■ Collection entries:
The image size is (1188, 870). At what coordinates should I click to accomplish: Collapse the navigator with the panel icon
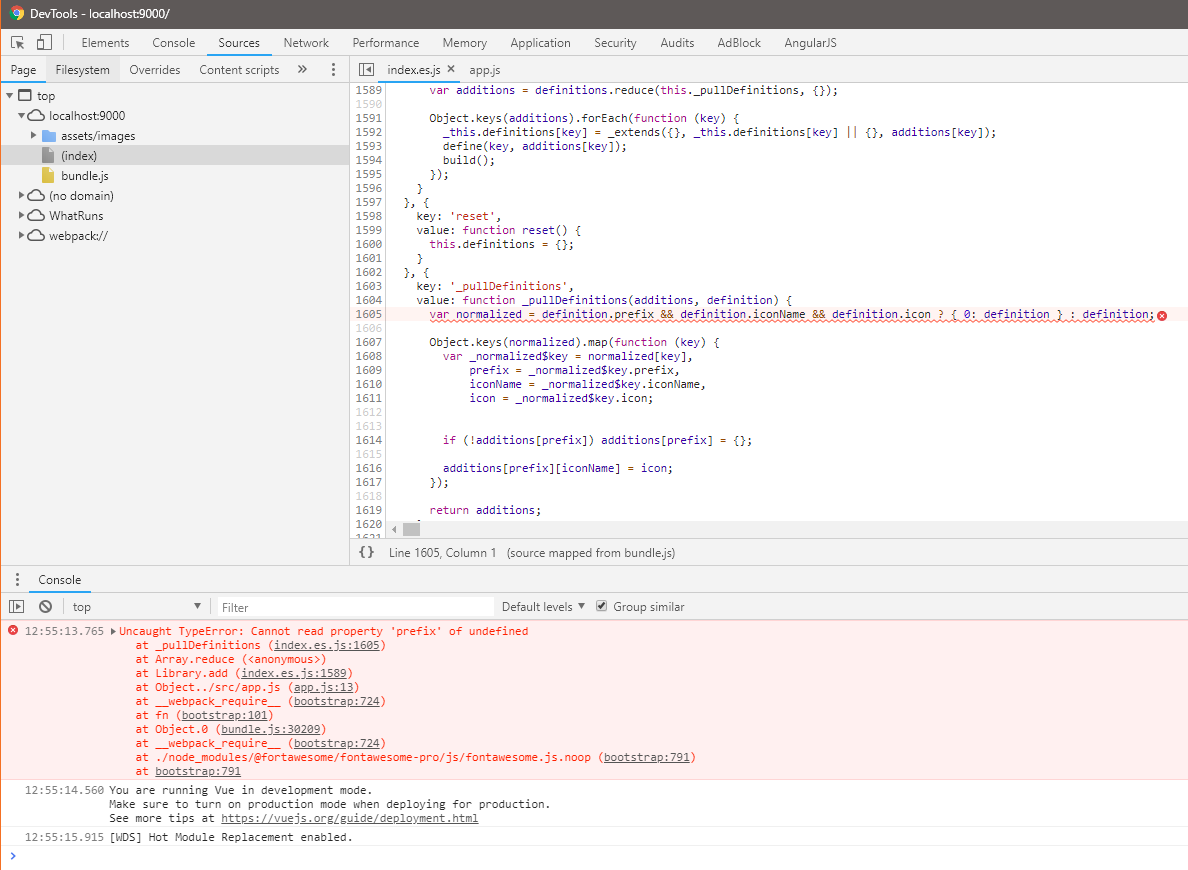(367, 69)
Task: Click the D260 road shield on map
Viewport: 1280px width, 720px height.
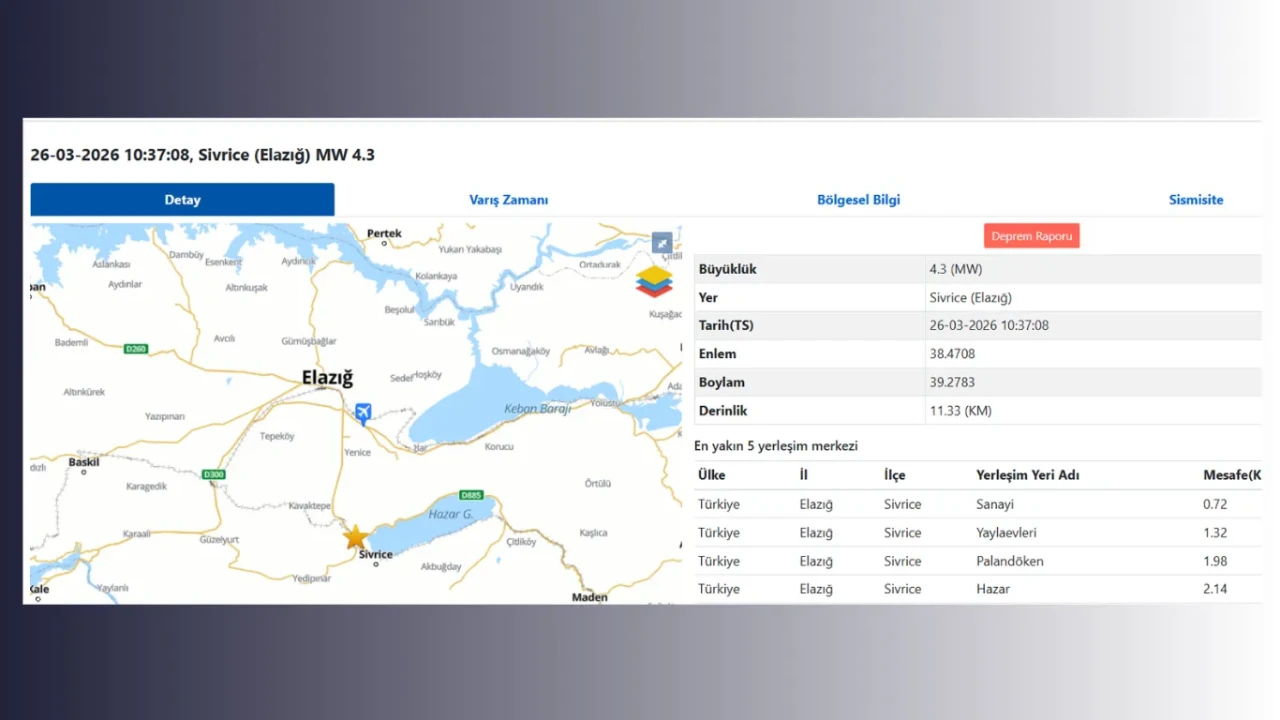Action: (x=136, y=349)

■ YOUR INSTRUCTIONS: Beginning at the line that holds "Task: Click the D260 road shield on map" and ending with the last line of the entries, please set down each line exactly, leaving every picture out.

■ ANSWER SECTION:
Task: Click the D260 road shield on map
Viewport: 1280px width, 720px height.
Action: (x=136, y=349)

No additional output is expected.